YOUR INSTRUCTIONS:
Could you filter the listing for lines with the word "This" and return them?

(PROVIDED INFORMATION)

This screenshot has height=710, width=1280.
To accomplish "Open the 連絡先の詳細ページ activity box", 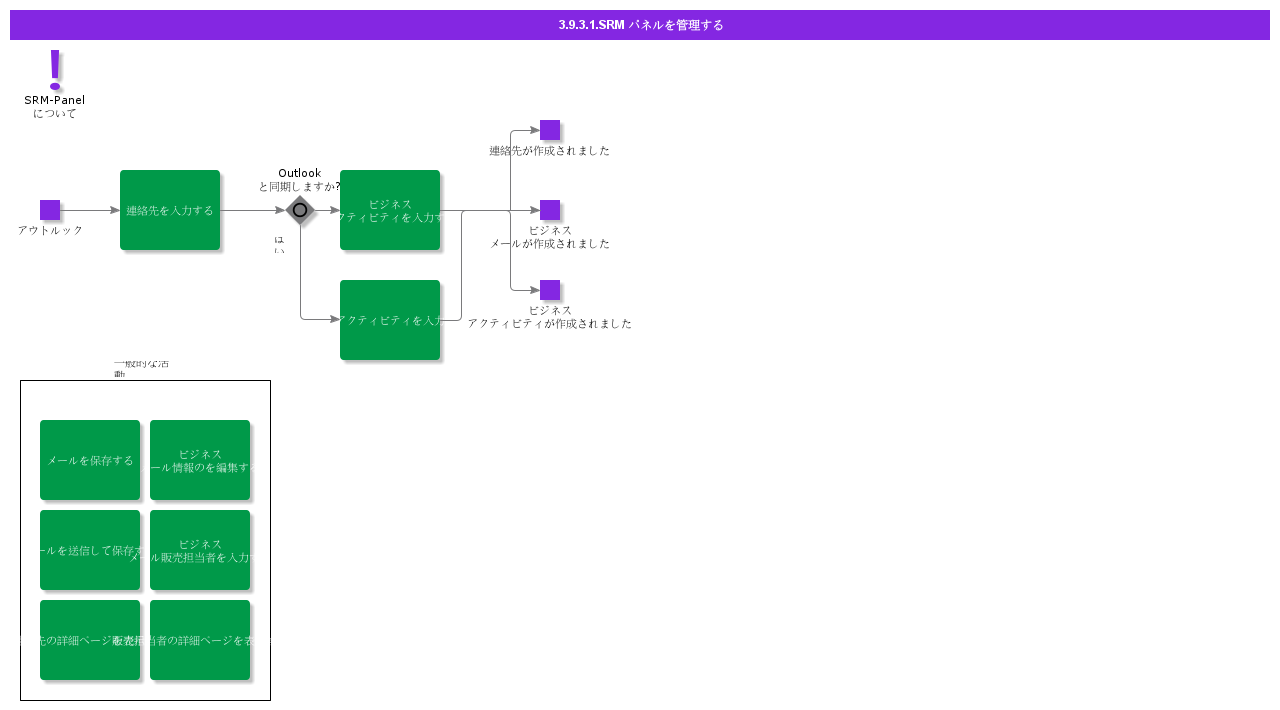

(End PROVIDED INFORMATION)
(PROVIDED INFORMATION)

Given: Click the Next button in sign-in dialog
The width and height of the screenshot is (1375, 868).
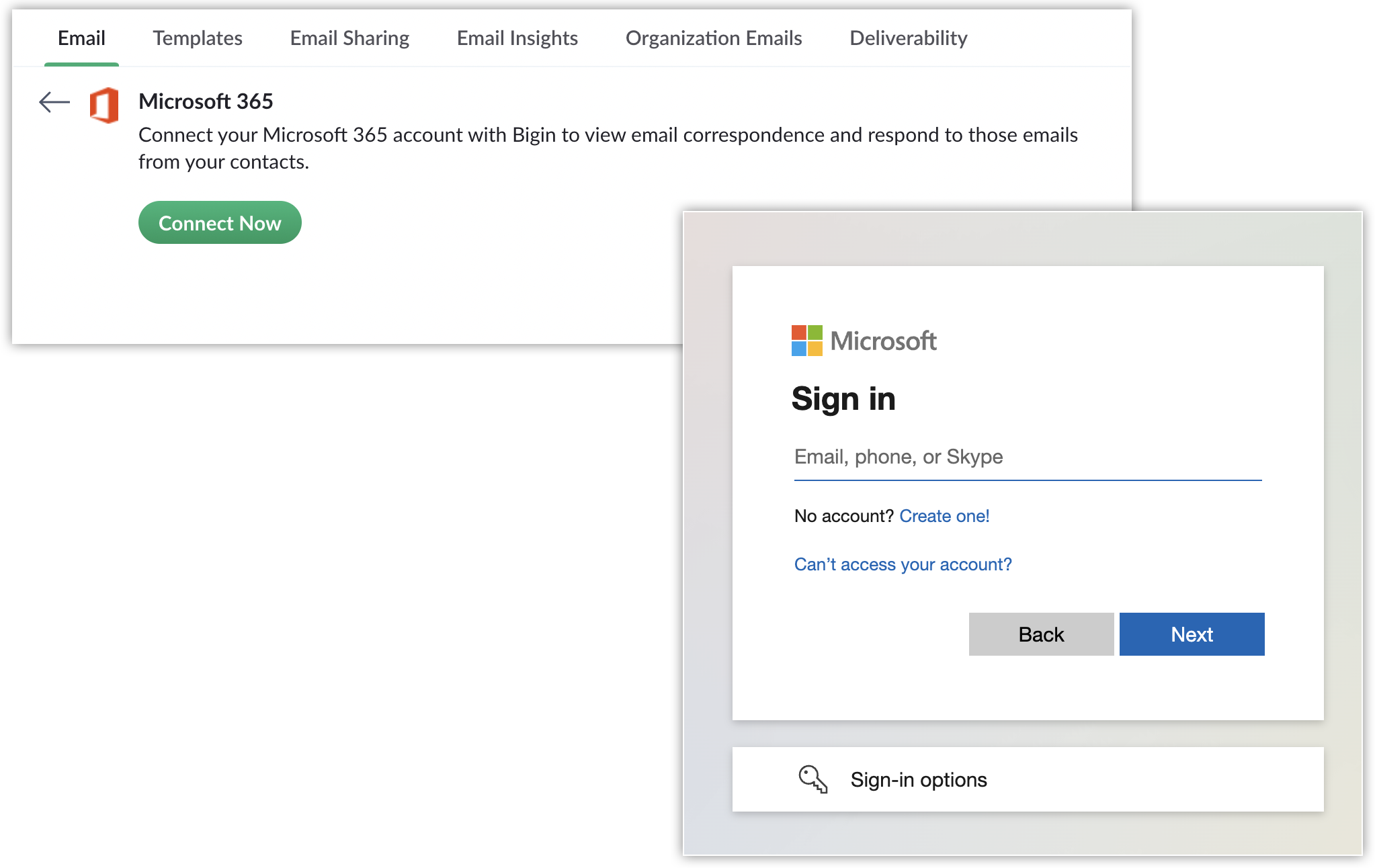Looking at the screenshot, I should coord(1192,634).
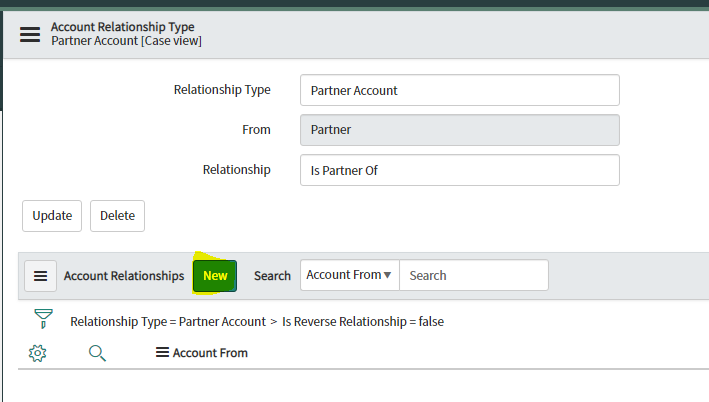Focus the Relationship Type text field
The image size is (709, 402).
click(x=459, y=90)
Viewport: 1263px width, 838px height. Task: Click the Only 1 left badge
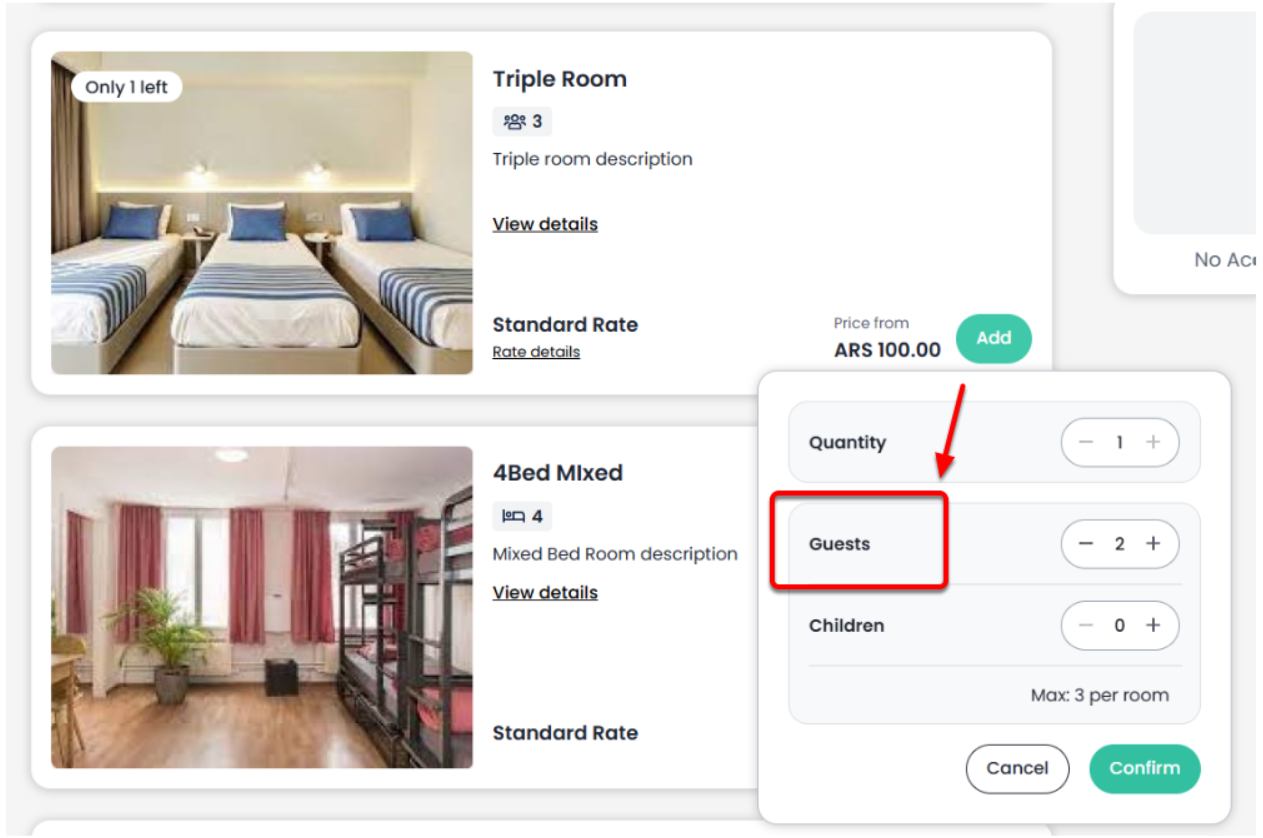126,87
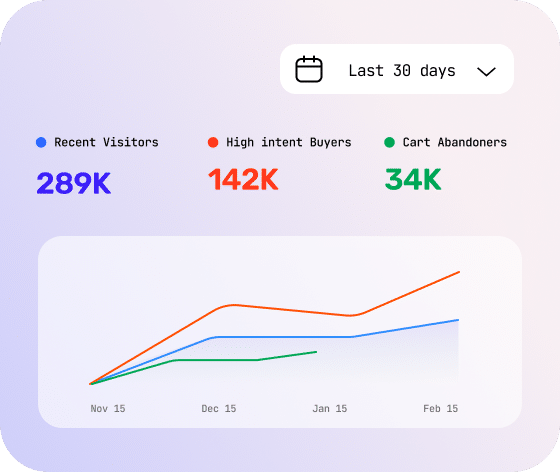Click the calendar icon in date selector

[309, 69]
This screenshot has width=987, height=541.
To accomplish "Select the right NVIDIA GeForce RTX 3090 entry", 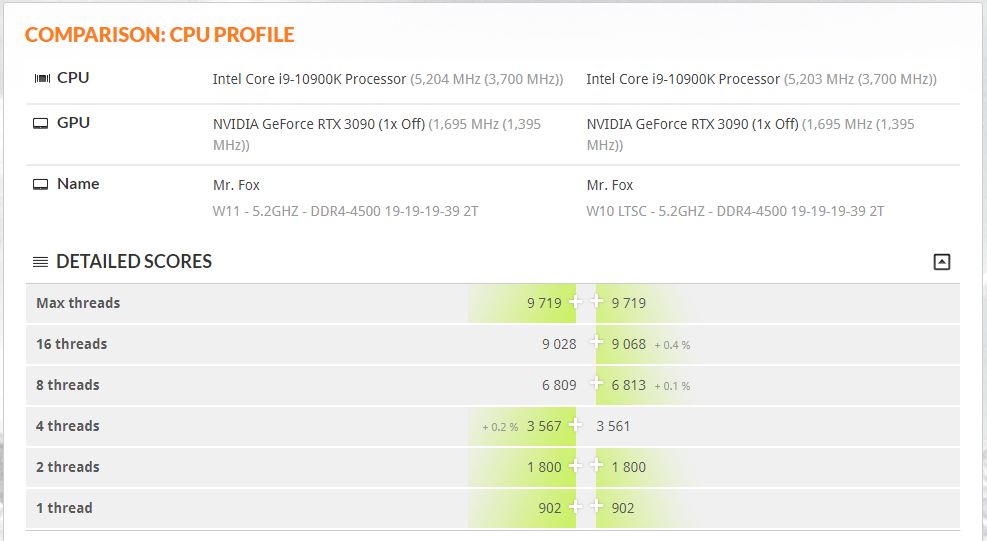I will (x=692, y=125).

(End PROVIDED INFORMATION)

EXPECTED ANSWER:
This screenshot has height=710, width=1280.
This screenshot has width=987, height=541.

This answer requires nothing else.